Sentri7 monitors about 60 "attributions of risk" designed to identify red flags for investigation by hospital staff. More than 700 hospitals use Sentri7 Clinical Surveillance programs, according to Wolters Kluwer. Another 1,500 hospitals use ControlCheck, a competing AI drug diversion system made by Bluesight.

A 2022 peer-reviewed study funded by the National Institutes of Health found that Sentri7 could uncover drug diversion faster than existing methods. Researchers tested it on medication data from two years and 10 hospitals, searching for 22 nurses already known to have diverted drugs. The software found them all, sometimes weeks faster than humans could.

At Erlanger, humans spotted the problem first.

Why the System May Have Failed

The nursing board's order suggests one possible explanation: Sentri7 was in its "initial learning phase" at Erlanger. However, the board provided no details about what that means.

A Wolters Kluwer executive said in an interview that Sentri7 has no "learning phase" because it is trained on nine to 12 months of historical data when implemented at a new hospital.

Jacob Smith offered another theory.
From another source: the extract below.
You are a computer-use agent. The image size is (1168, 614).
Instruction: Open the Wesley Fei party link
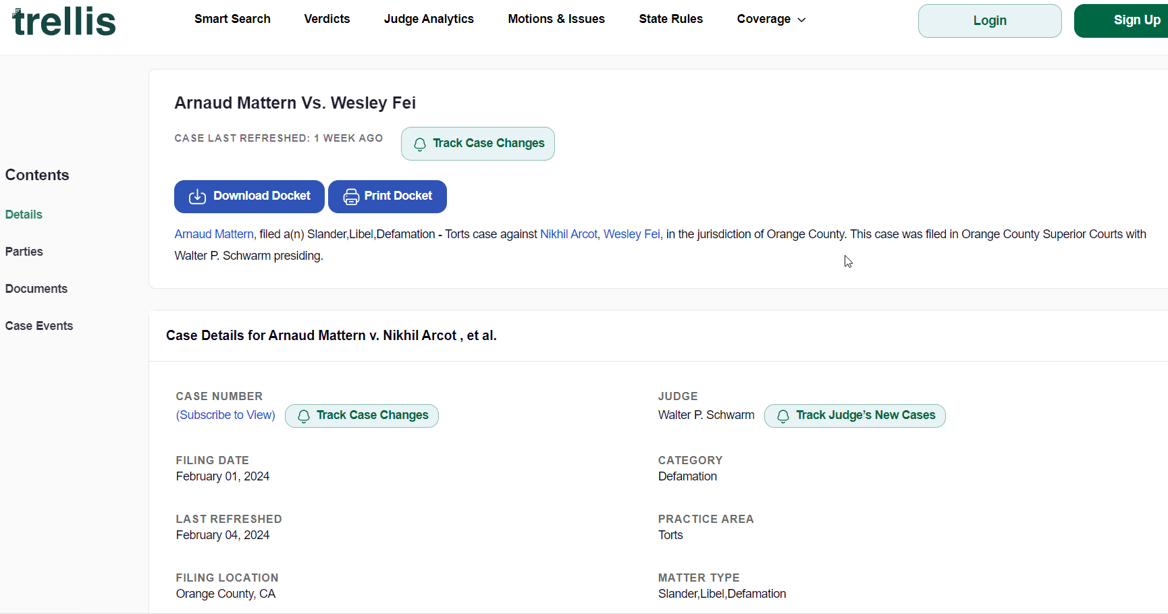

In his experience, AI drug diversion software works well in emergency rooms and intensive care units but is less effective in operating rooms, where drugs are dispensed and charted differently. These areas can be harder for AI to track and require closer human oversight.

"We've got people whose entire job is to work with this software," Smith said. "The software is a piece of it, but if you rely on the software to give you all your signals, you'll miss stuff. It's just not 100%."

A Widespread Problem

Drug diversion is common across U.S. healthcare facilities. An estimated 15% of healthcare workers divert drugs at least once, according to the nonprofit Healthcare Diversion Network.
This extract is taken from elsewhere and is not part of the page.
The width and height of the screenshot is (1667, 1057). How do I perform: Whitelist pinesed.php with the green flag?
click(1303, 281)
Diversion has been linked to at least 13 disease outbreaks since 1985, causing more than 200 infections, mostly of hepatitis C, according to the Centers for Disease Control and Prevention.

Hospitals purchase expensive anti-diversion software because a major diversion case can result in multimillion-dollar DEA fines. "They don't promise a return on investment," Smith said. "They promise cost avoidance."

Stevenson was not charged with a crime. The nursing board placed his license on probation while he underwent drug counseling.